WARP brought together two directors who had experience on EKAS – Dimitri Nakassis and Sarah James both of whom also had worked with Michael Cosmopolos on the Iklaina survey project as well (if I’m not mistaken). Scott Gallimore, the third director, cut his teeth on the Gallatas Survey under Vance Watrous on Crete. Sarah James also worked closely with Guy Sanders at Corinth and, on WARP, often mediated between the siteless approaches embraced my Dimitri (and myself) and Guy Sander’s more critical position regarding survey methods in general. Scott Gallimore’s work on the rather different Gallatas survey provided an additional perspective that shaped our work.

Update: As Dimitri reminded me in this little Twitter thread, he also was a student of John Cherry and Sue Alcock at Michigan  and worked with Jim Wright in Nemea connecting WARP with the “Cherry-Davis-Wright” network as much as the SCSP/EKAS lineage.

It’s telling and significant that graduate students who worked with us on WARP have now worked on other survey projects in the Aegean basin and have undoubtedly transmitted certain ideas as well as contributed their own critiques to the development of field practices.

None of this is meant to necessarily contradict Loy’s top down view, but to complicate the implicit assumption that survey directors define the discipline in such an explicit way. A more subtle reading of survey project (which would involve more complex genealogies that extended well below the level of project director) would reveal a more dynamic space for the foment and transmission of ideas. Instead of the dendritic networks presented in the article a more rhizomic understanding of how ideas and practices shaped intensive survey. 
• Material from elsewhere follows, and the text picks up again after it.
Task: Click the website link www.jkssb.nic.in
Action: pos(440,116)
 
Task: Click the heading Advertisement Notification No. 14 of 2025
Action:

Indeed, one of the things that always attracted me to intensive survey is its relative simplicity in practice and its largely non-destructive nature encouraged a more egalitarian attitude among its practitioners. Moreover the granularity of survey data and its digital format allowed projects to open up the process of analysis to more participants than many traditional excavations. As a result, it would seem that the character of intensive survey in the Mediterranean would reward the development of genealogies that looked beyond the hierarchy of project directors and first authors. This is not meant to take anything away from Loy’s work, but to suggest that he has just scratched the surface of the networks and relationships that have shaped contemporary survey practices in Greece and the Aegean.